╭─ SOURCE EXTRACT

All animal experimental procedures were approved by the China Animal Care and Use Committee and the Care and Use of Laboratory Animals of China Academy of Chinese Medical Sciences (Beijing, China). C57BL/6 male mice (22 ± 3 g; Vital River Laboratory Animal Technology, Beijing, China) were maintained under standard conditions. The mice were adapted for 7 days before use. A total of 40 mice were randomly divided into 5 groups, 8 mice per group. They were given corn oil (vehicle, control), CCl4 (model), CCl4 + 0.25 mg/kg celastrol, CCl4 + 0.5 mg/kg celastrol and CCl4 + 1 mg/kg celastrol, respectively. For CCl4 model, mice were injected intraperitoneally with CCl4 diluted 1:3 in corn oil at a dose of 0.5 mL/kg twice a week for 6 weeks. Celastrol was dissolved in corn oil, and injected intraperitoneally to mice once a day for 3 weeks. Blood and liver samples were collected after anaesthetization. A portion of liver was fixed in 4% paraformaldehyde, the rest was flash frozen in liquid N2.

Biochemical and histological assays

The levels of aspartate aminotransferase (AST), alanine aminotransferase (ALT) and alkaline phosphatase (ALP) were measured using a biochemistry analyzer (TOSHIBA TBA-40FR, Japan). Liver tissue samples were embedded in paraffin and sectioned. Hematoxylin–eosin (H&E), Masson's trichrome and Sirius Red staining were performed for the examination of histological changes and degree of fibrosis. Hydroxyproline levels in mice livers were quantified using a detection kit (Jiancheng Biotechnology, Nanjing, China) following manufacturer's instructions.

Western blotting

Proteins were extracted with RIPA buffer supplemented with 1 × protease inhibitor cocktail and separated on SDS-PAGE gel, followed by electro-transferring to PVDF membranes. Next, samples were incubated with the corresponding primary antibodies (listed in Section 2.1.) and secondary antibody. The protein band was visualized using enzyme-linked chemiluminescence reagent in the Enhanced Chemiluminescence Plus detection system (Azure Sapphire RGBNIR, USA). The protein amount was semi-quantified by Image J, and normalized to its corresponding control.

Cellular imaging

The fluorescence imaging experiments were carried out as previously described. LX-2 cells were grown in 4-chamber glass bottom dishes and treated with 0.5 mL of complete culture medium with Cel-P at various concentrations in the absence or presence of corresponding competitors. After 4 h, cells were washed and fixed with 4% paraformaldehyde at room temperature (RT) for 12 min, and then permeabilized in 0.2% Triton X-100. Cells were subjected to a freshly prepared clicked reaction cocktail (1 mmol/L NaVc, 100 μmol/L THPTA, 1 mmol/L CuSO4 and 50 μmol/L TAMRA-N3) with gentle shaking for 2 h at RT. Cells were gently washed twice with PBS and once with 0.1% Tween-20 in PBS.

╰─
╭─ INFORMATION PROVIDED

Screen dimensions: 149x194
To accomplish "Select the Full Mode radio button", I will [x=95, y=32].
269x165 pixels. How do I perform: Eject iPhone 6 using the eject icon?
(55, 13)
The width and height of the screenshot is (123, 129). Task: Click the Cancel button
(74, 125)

╰─
╭─ INFORMATION PROVIDED

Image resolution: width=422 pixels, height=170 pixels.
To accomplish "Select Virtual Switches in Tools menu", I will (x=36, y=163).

╰─

## TASK
Please answer these from the methods excerpt above, one per line:
1. How many mice were assigned to each group?
2. Which biochemistry analyzer measured the AST, ALT and ALP levels?
3. How long were the LX-2 cells treated with Cel-P before they were washed and fixed?

## SOLUTION
1. 8 mice
2. TOSHIBA TBA-40FR
3. 4 h